Friday, April 4, 2008

"Trista Baby" Diaper Bags: Something Smelly This Way Comes

Yes, I swore I'd never write about celebrities on my blog.
So I'm not.

I'm going to write about shalebritays. (The desired pronunciation is that of Sascha Baron Cohen persona Bruno, the German fashionista. Make that Cherman fashionisto... Anyone ever see Bruno? I think he's making a movie about Bruno...I just know the hilarious Ali G. sketch.)

So, since I must report on all things newsworthy in the world of mothering: shalebritay Trista Sutter. Does anyone remember her? How could we not? Even those of us without televisions knew a bobblehead bobble-boobed bachelorette had married some big bonehead Ken doll on television and received a lot of money for it.

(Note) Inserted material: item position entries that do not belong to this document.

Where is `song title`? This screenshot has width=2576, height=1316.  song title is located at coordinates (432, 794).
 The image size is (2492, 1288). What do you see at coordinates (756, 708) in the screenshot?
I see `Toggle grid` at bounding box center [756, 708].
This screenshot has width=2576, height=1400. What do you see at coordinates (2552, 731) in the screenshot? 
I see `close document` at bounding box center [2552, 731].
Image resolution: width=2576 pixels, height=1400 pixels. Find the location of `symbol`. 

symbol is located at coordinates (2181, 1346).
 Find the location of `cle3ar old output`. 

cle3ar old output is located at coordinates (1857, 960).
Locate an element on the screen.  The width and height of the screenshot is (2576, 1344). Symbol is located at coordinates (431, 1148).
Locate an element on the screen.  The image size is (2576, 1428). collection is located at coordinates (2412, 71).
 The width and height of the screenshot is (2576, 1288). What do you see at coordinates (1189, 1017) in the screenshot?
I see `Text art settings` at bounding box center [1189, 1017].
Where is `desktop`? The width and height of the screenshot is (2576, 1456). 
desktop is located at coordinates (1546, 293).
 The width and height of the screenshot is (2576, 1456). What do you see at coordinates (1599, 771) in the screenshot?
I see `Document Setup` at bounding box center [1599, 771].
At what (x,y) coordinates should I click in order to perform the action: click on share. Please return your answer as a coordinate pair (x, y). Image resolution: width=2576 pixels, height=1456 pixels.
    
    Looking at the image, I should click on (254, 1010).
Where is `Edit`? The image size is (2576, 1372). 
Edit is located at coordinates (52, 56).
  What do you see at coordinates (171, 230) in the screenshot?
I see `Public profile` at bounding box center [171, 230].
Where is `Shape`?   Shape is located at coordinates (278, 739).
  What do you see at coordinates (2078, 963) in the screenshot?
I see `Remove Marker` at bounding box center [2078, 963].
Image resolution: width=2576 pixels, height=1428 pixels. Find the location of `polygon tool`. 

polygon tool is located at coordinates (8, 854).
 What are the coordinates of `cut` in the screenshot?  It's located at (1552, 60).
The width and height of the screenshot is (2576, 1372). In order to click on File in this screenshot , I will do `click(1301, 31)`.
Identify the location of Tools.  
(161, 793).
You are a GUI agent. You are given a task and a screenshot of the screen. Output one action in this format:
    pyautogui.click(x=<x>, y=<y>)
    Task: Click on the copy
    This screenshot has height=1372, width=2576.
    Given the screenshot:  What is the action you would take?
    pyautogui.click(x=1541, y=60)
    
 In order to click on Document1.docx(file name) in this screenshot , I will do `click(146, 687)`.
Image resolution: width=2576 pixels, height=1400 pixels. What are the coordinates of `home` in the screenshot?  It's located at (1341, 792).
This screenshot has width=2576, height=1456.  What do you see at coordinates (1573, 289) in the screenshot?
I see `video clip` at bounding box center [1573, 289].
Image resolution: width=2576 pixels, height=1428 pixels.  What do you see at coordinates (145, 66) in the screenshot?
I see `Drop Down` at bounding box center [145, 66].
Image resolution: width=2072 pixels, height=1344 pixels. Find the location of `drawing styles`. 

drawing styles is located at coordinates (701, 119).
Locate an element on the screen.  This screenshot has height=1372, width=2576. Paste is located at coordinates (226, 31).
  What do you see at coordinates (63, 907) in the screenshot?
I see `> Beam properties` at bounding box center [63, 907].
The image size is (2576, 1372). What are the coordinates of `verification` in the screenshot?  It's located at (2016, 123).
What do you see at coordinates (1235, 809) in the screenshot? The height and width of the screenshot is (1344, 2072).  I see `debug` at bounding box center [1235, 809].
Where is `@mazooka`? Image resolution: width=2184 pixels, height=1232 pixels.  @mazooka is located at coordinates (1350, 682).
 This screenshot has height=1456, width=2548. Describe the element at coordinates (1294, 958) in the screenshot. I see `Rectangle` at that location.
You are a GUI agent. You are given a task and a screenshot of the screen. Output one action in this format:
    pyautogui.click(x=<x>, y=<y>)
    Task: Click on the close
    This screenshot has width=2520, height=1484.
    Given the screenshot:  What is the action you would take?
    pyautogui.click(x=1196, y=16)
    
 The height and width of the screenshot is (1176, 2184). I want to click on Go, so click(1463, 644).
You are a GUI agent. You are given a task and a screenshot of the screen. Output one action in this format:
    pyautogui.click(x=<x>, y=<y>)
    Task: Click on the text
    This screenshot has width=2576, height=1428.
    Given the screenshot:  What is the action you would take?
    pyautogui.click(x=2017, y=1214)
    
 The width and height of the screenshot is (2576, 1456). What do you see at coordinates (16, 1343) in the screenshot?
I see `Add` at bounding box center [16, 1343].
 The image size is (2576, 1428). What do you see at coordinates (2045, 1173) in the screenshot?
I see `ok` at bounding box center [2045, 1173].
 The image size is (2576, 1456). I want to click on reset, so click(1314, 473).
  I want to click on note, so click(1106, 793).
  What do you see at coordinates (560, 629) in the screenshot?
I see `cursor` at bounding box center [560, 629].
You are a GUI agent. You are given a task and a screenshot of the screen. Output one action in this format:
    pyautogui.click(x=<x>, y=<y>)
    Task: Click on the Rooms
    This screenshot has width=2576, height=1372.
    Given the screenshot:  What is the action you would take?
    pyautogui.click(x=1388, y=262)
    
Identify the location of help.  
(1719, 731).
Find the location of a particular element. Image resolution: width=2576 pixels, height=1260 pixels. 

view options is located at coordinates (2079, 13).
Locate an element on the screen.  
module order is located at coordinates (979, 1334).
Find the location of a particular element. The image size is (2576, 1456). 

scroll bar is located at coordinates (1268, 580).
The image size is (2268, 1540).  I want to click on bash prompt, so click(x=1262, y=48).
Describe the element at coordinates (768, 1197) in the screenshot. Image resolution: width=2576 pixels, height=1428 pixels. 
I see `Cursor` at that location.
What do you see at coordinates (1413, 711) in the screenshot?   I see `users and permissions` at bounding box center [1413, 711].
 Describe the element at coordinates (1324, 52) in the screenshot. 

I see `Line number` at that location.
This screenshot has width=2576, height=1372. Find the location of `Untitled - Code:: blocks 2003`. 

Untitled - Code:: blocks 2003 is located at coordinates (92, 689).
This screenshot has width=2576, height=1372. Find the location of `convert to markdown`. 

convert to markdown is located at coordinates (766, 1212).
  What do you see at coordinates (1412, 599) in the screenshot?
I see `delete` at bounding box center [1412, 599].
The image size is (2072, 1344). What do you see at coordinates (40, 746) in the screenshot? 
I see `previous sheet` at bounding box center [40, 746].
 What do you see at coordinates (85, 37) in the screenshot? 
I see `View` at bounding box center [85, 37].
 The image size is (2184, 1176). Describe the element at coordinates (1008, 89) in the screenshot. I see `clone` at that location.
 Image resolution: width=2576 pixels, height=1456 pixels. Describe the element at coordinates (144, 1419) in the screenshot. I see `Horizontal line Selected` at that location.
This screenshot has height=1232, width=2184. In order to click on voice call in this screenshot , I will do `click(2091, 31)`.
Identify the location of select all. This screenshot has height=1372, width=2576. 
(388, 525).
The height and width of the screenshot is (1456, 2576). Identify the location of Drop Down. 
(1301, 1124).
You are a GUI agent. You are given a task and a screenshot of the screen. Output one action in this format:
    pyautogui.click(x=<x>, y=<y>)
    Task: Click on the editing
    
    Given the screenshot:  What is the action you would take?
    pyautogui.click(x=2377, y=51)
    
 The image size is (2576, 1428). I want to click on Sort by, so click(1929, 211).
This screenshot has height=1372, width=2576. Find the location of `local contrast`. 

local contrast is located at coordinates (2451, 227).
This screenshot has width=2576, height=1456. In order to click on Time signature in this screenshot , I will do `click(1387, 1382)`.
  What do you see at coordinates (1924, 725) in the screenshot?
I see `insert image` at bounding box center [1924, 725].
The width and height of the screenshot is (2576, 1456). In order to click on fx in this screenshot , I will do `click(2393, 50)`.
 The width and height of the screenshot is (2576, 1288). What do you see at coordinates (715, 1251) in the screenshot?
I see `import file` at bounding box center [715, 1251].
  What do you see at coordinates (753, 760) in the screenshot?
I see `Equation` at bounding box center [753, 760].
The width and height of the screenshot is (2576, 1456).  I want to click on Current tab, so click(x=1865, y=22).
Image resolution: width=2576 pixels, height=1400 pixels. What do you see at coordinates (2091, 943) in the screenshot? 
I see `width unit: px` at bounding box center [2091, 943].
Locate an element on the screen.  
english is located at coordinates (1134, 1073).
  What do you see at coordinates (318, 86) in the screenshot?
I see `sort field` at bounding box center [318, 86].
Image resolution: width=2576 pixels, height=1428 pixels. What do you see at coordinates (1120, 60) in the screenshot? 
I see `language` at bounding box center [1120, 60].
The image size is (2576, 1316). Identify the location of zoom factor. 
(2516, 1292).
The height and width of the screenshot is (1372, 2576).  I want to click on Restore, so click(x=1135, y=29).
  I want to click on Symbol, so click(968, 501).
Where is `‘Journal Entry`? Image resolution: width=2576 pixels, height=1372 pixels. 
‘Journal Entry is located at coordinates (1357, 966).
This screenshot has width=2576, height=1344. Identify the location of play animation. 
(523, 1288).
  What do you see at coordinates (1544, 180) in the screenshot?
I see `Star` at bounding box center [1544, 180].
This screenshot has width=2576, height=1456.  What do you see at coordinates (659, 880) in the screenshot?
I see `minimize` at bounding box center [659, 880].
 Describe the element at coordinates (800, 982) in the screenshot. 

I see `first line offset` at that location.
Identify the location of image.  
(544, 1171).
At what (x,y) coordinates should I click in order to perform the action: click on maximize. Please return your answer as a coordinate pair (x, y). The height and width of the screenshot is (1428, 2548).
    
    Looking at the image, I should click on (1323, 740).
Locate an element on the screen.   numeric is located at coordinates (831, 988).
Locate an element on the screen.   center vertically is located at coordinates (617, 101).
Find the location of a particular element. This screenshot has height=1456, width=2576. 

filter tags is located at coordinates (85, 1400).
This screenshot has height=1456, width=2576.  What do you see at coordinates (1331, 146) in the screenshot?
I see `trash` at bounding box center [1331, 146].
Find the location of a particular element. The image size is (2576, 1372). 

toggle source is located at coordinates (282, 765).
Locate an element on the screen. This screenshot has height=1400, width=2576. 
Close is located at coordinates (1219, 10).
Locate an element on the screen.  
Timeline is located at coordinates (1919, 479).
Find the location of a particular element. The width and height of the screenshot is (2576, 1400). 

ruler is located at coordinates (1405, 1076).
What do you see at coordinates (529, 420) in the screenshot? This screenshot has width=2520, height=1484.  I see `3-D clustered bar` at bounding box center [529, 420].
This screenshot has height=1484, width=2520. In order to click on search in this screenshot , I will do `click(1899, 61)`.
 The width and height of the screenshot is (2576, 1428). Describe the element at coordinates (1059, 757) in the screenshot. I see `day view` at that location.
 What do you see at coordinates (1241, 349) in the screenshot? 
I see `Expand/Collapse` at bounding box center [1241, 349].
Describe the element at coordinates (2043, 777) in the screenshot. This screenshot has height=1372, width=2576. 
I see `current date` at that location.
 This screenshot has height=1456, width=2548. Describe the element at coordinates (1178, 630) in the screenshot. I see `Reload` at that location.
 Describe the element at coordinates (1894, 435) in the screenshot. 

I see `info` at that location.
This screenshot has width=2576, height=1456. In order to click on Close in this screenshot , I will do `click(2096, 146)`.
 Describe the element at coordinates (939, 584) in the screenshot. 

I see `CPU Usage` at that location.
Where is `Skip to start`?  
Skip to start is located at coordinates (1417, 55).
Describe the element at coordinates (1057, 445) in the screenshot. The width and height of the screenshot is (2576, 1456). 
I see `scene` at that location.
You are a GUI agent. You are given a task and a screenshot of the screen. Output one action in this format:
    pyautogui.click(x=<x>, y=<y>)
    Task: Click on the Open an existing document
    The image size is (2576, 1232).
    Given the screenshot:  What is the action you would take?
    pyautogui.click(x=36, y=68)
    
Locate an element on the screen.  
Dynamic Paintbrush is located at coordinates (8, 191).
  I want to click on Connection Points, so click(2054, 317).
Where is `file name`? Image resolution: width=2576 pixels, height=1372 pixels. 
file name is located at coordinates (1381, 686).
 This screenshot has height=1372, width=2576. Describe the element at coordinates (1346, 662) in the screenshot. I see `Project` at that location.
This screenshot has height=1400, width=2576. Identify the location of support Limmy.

Now they are "happily married," have a bouncing baby boy, and Mom's pimping out a new line of diaper bags that cost $145 apiece. Me, I think something smells a tad funky round them thar parts.

Why am I speaking in dialect?

Haven't a clue.

What was the point of this post, exactly? I don't know. I'm bored with it already. Mocking shalebritays is truly shooting fish in a barrel, innit?

Okay, so here's something very much more profound: My Dollar Store Giveaways! You who feel brave and have not yet put your name in the hat for the Dollar Store Pregnancy Test Prize Drawing, please do! I've got a preg-o test for one lucky winner. Indeed, while I have just moved both north and west, I still found time to purchase a pregnancy test from the Dollar Store of Crabtown. And your name is on it.

Because when you need to know if you're in the pink...a Dollar Store pregnancy test may help you find out. Then again, maybe it won't.

Seriously I get a kick out of the notion of buying dollar-store prego tests...even though some of you have told me they're dead accurate. Sign your name in below, gals! The competition will close at midnight three days henceforth.


Alexis said...

I LOVE Bruno! I think I liked him better than Borat even. Did you see the one where he makes that guy tell deaf children bout safe sex without using any words? Priceless.

I don't get the whole diaper bag racket. Why would I want to pay $145 for a canvas bag that is unmistakably for diapers when I could get much nicer one for the same price?

Please count this as the first entry in the prego test giveaway (why am I imagining it being the brand from Juno, "Teen Wave"?).

Blogga' said...

Hey Crabmomma, I'm a follower and long-lost friend (think sexy dance). E me at I ain't creepy despite the use of word ain't. Or despite the need for a disclaimer.

Anonymous said...

It's a giveaway and I don't care that it's a pregnancy test! Sign me up!

crabmommy said...

And the winner is....ALEXIS! Yay! Send me yr address and you shall soon have your loot!